Sounds a little neurotic when I see it there in black and white, but there it is. Most major demons and powerful wizards are similarly particular about people knowing their true names, let alone their preferred breakfasts.

But with the exception of adjusting my ordering habits now and then to appropriately reset expectations with the wait staff at Oliver’s, I don’t mind being a regular there so much because the other half of things I think about in the process of regularing there is my childhood:

Several moves around town before I was five, a big move from Texas to Pennsylvania before kindergarten, cross-town moves and a few elementary schools, a move to Chicago, then back to Pennsylvania (way down the road from where we’d been before), then Indiana in the middle of eighth grade.

I recently did the math, and realized that this time in Oregon — since July 6, 2001 — is the longest I’ve lived in any state my entire life by a couple of years. We’ve been in this house just a few weeks over 5.5 years, and that’s the longest I’ve ever lived in a single house.

I’m not going to say moving around a lot was bad for me. I got a lot from it, especially because it was all so varied: suburban Chicago, dairy country in Pennsylvania, small-town Indiana, Texas, suburban Pittsburg. Lots of experiences — jumping up from dinner to help our host birth a calf out back in the barn! — and lots of people of all kinds.
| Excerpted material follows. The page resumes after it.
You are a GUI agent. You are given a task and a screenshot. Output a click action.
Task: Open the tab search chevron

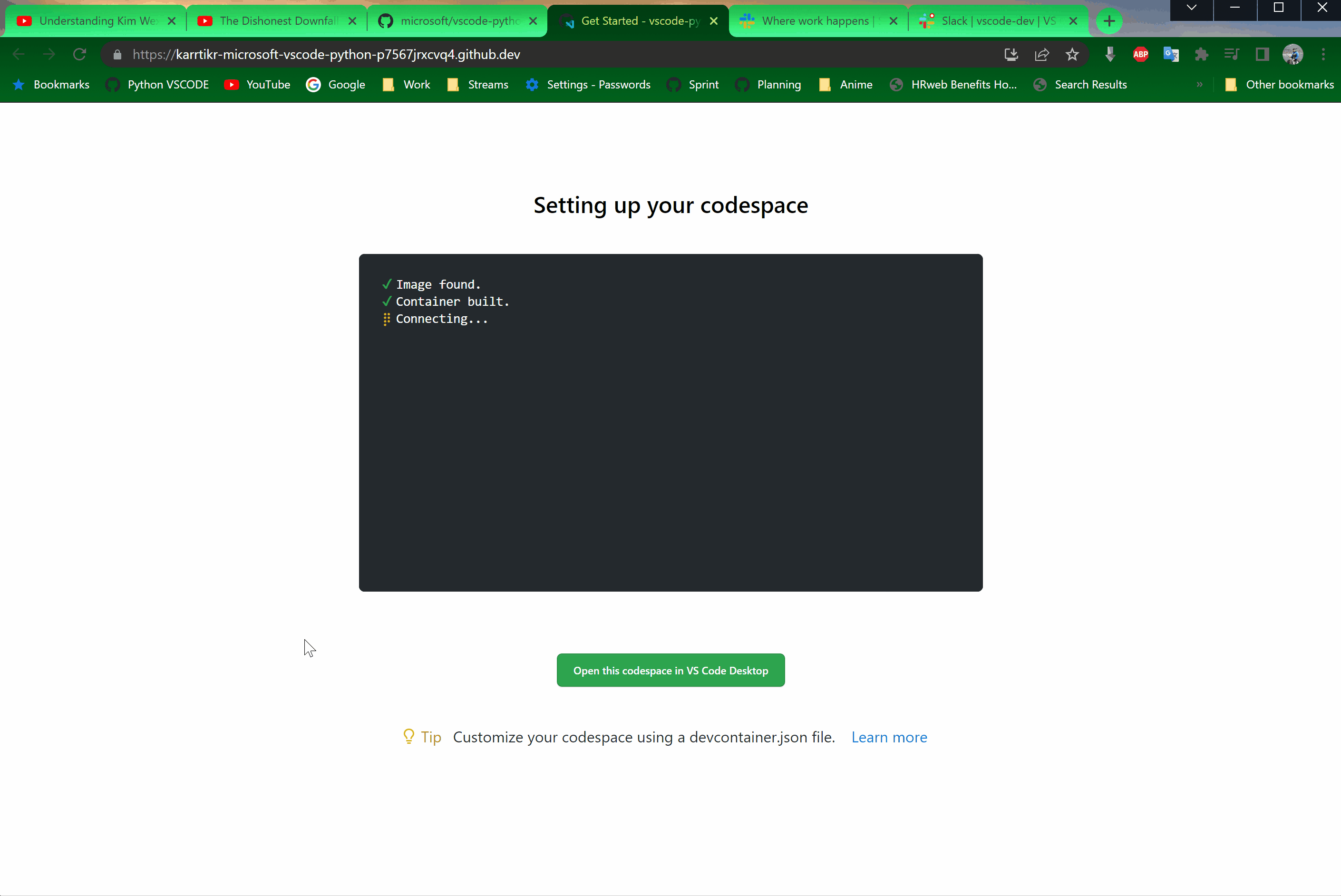click(x=1191, y=8)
But it was also kind of lonely. The Pennsylvania farm kids hated the accent I picked up in Chicago. The small-town Indiana kids didn’t really care about hunting much, and my hunter’s ed certification badge wasn’t really a mark of achievement to them. The Chicago kids — I guess they all went on to become John Hughes characters, but I don’t know because I only knew them for this little slice of their grade school lives. I had friends but they didn’t last, and I didn’t ever learn to expect them to.

So when Ben was getting ready to start kindergarten, we decided to make up our minds about where we’d be living, and we picked our house partly because we could see the elementary school he’d be going to from the front porch. I was pretty set on the idea that we’d be looking from that porch to that school every morning until middle school. That on Ben’s first day at middle school, he’ll be in a new place with friends from that school. And that when he starts high school, there’ll be familiar faces in the halls that first day — faces he’s known for almost as long as he can usefully remember anything.

Ben went on this Lady Gaga kick a couple of years ago. He loved her makeup and costumes, and “Born This Way” just sort of resonated with him. He got marked as a weirdo for it, and there was some trouble at school briefly. A group of mean girls started a playground “Ben’s a fag” campaign and he got pushed around. We briefly freaked out — I took six months of that kind of abuse from a bunch of farm kids in Pennsylvania in eighth grade — just five or six punches on the arm or in the gut every morning before gym for six months straight — and it sucked. We’d managed to “win” the elementary school lottery, though, so we could have picked another school to transfer him to the next year. But the thing we learned from the teacher when we talked to her about it was that Ben’s friends had all stuck up for him, and even if there was some stuff going on from a few shitty little kids, after the first shoving incident his friends had all just surrounded him and kept him safe. I thought about it some and realized transferring him to another school would just mean starting over, and maybe not making those friends he’d need before a mean girl clique over there decided he was a weirdo, too.

All of which is to say, that’s part of what we bought — that sense that the best school is the one his friends are at. I have to randomize my breakfast orders to keep from — whatever would happen if I let myself be known that way — but Ben gets to walk into a place where sometimes we hear the waitress behind the counter say “the guys are here,” and he can have his usual.

© Michael Hall, licensed under a Creative Commons Attribution-ShareAlike 3.0 United States license.